Cisco era un tipo grande e imponente que, pese a que iba con los Saints, no se metía en problemas. Nunca lo detuvieron y gracias a eso pudo solicitar una licencia estatal de investigador privado. Ahora, muchos años después, el pelo negro había desaparecido y el bigote lo llevaba recortado y se le estaba poniendo gris. Pero el nombre de Cisco y su afición por las Harley clásicas construidas en su ciudad natal eran para toda la vida.

Cisco era un investigador concienzudo y reflexivo. Y además tenía otro valor: era grande y fuerte y podía ser físicamente intimidante en caso de necesidad. Ese atributo en ocasiones resultaba muy útil para localizar a gente que revoloteaba por los aledaños de un caso criminal y tratar con ella.

– Para empezar, ¿dónde estás?

– En Burbank.

– ¿Estás en un caso?

– No, sólo de paseo. ¿Por qué? ¿Tienes algo para mí? ¿Finalmente vas a aceptar un caso?

– Un montón. Y voy a necesitar un investigador.

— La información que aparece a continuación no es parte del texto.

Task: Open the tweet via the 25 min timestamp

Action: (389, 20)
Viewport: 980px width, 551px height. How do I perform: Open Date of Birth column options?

Le di la dirección de la oficina de Vincent y le pedí que se reuniera conmigo allí cuanto antes. Sabía que Vincent habría usado un grupo de investigadores o sólo uno en particular, y que podríamos perder mucho tiempo mientras Cisco cogía el ritmo de los casos, pero no me importaba. Quería un investigador en el cual pudiera confiar y con el cual ya tuviera una relación previa. También iba a necesitar que Cisco se pusiera a trabajar de inmediato investigando los domicilios de mis nuevos clientes. Mi experiencia con los acusados en casos penales es que no siempre se los encuentra en las direcciones que ponen en la hoja de información del cliente cuando contratan la representación legal.

Después de cerrar el teléfono, me di cuenta de que acababa de pasar por delante del edificio que albergaba la oficina de Vincent. Estaba en Broadway, cerca de la Tercera y había mucho tráfico de coches y peatones para que intentara un giro de ciento ochenta grados. Perdí diez minutos en volver al sitio porque me encontré con semáforos en rojo en cada esquina. Cuando llegué al lugar correcto, me sentí tan frustrado que decidí volver a contratar un chófer lo antes posible para poder concentrarme en los casos en lugar de en los sentidos de las calles.

La oficina de Vincent estaba en un edificio de seis pisos llamado simplemente Legal Center. El hecho de que estuviera tan terca de los principales tribunales del centro -tanto civiles como penales- significaba que era un edificio lleno de abogados judiciales. La clase de lugar que quienes odian a los abogados -polis y médicos para empezar- probablemente deseaban que se derrumbara cada vez que había un terremoto. Vi la entrada al garaje en la puerta de al lado y me metí.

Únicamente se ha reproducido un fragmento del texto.